Since its official launch in 2018, cyber re/insurance underwriting firm, Envelop Risk, has matured and grown alongside an increasingly sophisticated cyber re/insurance market. As such, it is now able to better understand the needs of its clients, according to Co-Founder and Chief Executive Officer (CEO), Jonathan Spry.
As the global insurance and reinsurance cyber market continues to evolve, we spoke with Envelop Risk’s Spry about the development of the company and its role in the expanding cyber risk transfer space.
“We have certainly matured as a business and scaled up. And as insurance and reinsurance has sophisticated, we’ve got more sophisticated with it,” said Spry. “Much of that, I think, is around the quality of data. We’ve been trading on a no-data, no-deal basis from day one, and that’s really paying dividends.”
Following its launch, and the completion of Series A and Series B funding rounds, Envelop Risk now has five years of data and track record, which provides it with greater insight into both the risk and its modelling, which utilises machine learning.

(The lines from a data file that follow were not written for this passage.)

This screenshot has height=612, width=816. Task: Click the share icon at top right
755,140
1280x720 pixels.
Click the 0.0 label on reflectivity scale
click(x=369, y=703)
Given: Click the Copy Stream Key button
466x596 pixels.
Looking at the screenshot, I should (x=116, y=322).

“It really means we can have much more detailed discussions with clients, be more proactive, and more bespoke with the reinsurance we’re offering.

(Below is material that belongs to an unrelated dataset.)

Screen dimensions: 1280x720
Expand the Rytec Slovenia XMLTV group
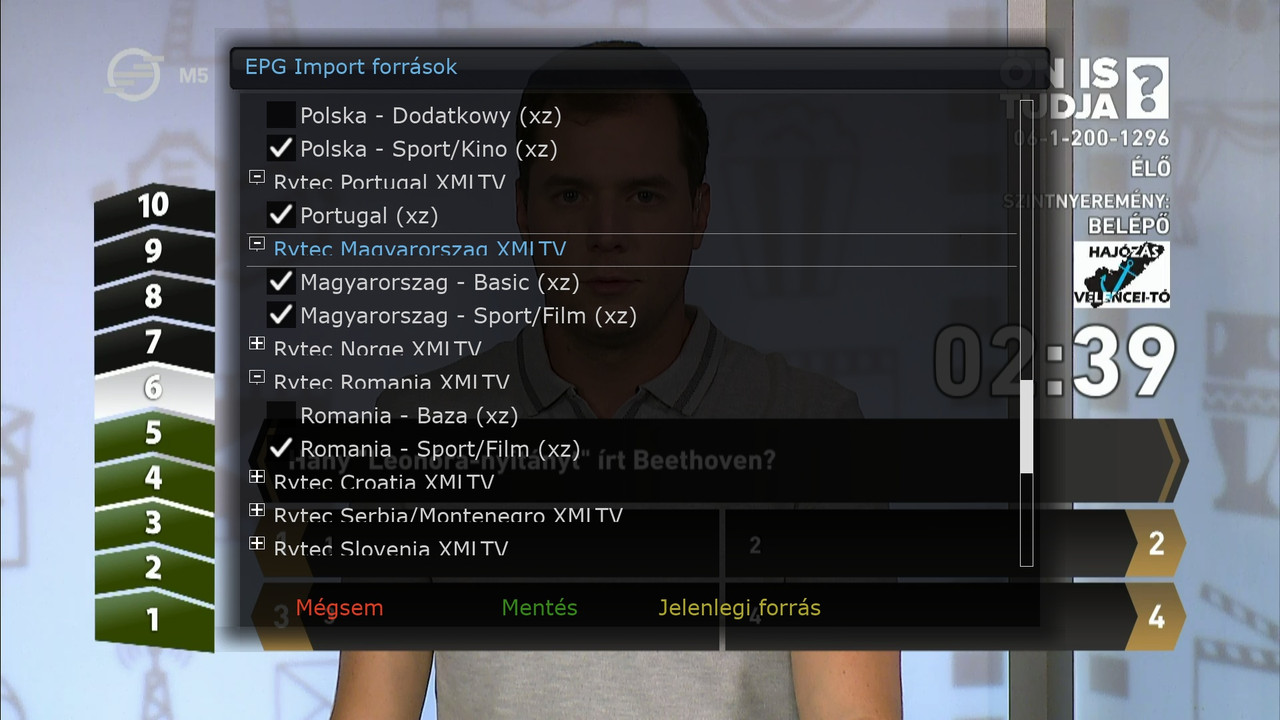(257, 543)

“And actually, it means that we have the ability now to engage in portfolio optimization discussions, which was not possible in the past. From day one, we understood the risk, but what we now do is understand the client’s need in a lot more detail,” said Spry.

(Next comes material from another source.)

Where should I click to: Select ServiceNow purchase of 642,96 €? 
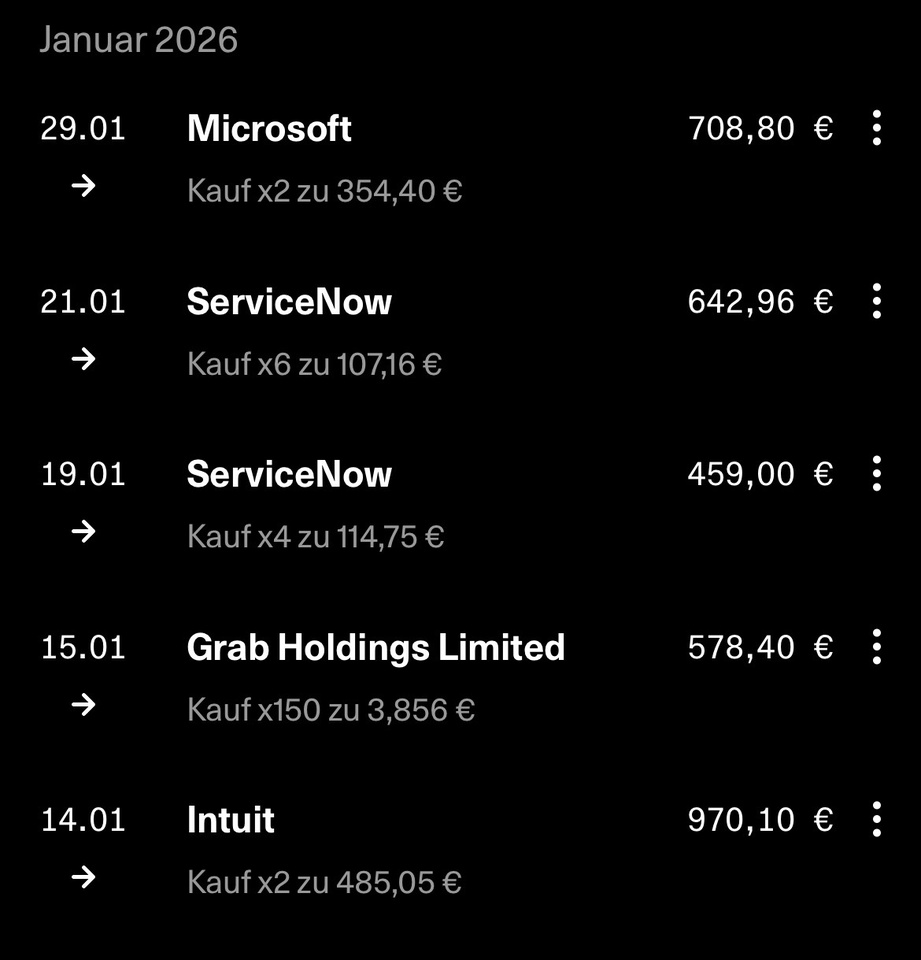point(289,302)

Although estimates of potential market size vary, it’s clear that the cyber re/insurance segment is expanding rapidly, and Spry explained that one of the roles of Envelop Risk is to act as a conduit and hub.
“We manage expectations, and when necessary, engage in a lot of education and knowledge transfer to make sure that all the transacting parties have visibility and transparency over the risks. Our data and our modelling are key to that,” he said.
As well as some notable hires over the past five years, the company has also launched some new initiatives, the most recent of which is its Cyber Partnership Platforms.
Spry told Reinsurance News that this new initiative has been very well received by the market.
“The Platforms are an evolution of, effectively, a white labelling approach. They enable us to be true global partners to insurance companies, rather than just a suppressant, and to provide a risk-based approach for diversification into, or growth of, their cyber business.
“So, this is very much a play on international growth. We have a different approach in the US. But what we’re trying to do is break new ground with the growth of cyber insurance in Asia, elsewhere in Europe, Africa, and the Middle East,” said Spry.
Overall, Spry views the cyber market as “healthy,” aided by the increased sophistication of its reinsurance partners and the buyers themselves.
“Clearly, we need to continue looking at coverage areas, driving product innovation and product-market fit, and making sure that there is sufficient capital available, from various sources,” concluded Spry.